Ethnic-minority children and families in rural areas have often suffered the worst. Even in a comparatively wealthy country like Hungary, tests measuring achievement revealed falling scores for pupils in villages while those in cities improved.

"While there are signs of economic recovery, the gross domestic product of most countries in the region remains far smaller than in 1989, it is being shared less equally and, what is worse, the slice of the cake for children is in danger of getting smaller," notes the report.

But UNICEF also highlights some positive aspects of the transition, saying: "It would be wrong to create a picture of overall regional gloom. New freedoms, coupled with the growth of grassroots activism and civil society, allow the discussion of issues once stifled."

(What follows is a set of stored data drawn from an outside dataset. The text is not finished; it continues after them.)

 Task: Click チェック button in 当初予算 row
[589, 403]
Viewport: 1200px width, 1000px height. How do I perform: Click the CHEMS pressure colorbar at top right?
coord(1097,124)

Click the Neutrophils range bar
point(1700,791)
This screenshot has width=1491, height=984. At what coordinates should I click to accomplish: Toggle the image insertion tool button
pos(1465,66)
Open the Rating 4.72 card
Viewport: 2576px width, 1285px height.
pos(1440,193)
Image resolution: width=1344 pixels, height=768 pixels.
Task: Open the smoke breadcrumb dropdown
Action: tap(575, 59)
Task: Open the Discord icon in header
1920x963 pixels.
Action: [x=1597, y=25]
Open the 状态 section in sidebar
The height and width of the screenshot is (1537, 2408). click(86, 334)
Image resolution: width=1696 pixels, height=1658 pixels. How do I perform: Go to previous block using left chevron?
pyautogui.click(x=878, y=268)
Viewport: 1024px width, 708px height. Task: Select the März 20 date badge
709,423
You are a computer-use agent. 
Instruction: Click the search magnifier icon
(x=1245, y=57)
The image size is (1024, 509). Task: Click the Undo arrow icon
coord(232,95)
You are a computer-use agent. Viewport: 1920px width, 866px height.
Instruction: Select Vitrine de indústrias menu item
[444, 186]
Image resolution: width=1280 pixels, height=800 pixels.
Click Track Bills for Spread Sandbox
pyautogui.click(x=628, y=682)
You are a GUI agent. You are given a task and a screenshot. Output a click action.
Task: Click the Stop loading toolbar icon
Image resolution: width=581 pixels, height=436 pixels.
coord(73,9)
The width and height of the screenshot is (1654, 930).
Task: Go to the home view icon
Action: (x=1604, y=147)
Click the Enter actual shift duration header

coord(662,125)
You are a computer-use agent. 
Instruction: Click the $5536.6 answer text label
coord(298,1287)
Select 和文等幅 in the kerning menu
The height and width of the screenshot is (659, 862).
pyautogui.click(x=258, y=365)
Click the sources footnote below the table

Frank Sudlow, education consultant for the Catholic Fund for Overseas Development said: "Education must be a primary concern of the governments of these new states. Look what happened in Zambia - because of the debt crisis the government cut back on education. Now we see this happening in eastern Europe because of the collapse of the national government. We have to say to these new governments in Azerbaijan and Armenia, 'Don't let that happen to you'

"The British Government can bring its expertise in curriculum development to bear and provide support and even training opportunities for teachers. We need to be able to persuade these governments that education is very important."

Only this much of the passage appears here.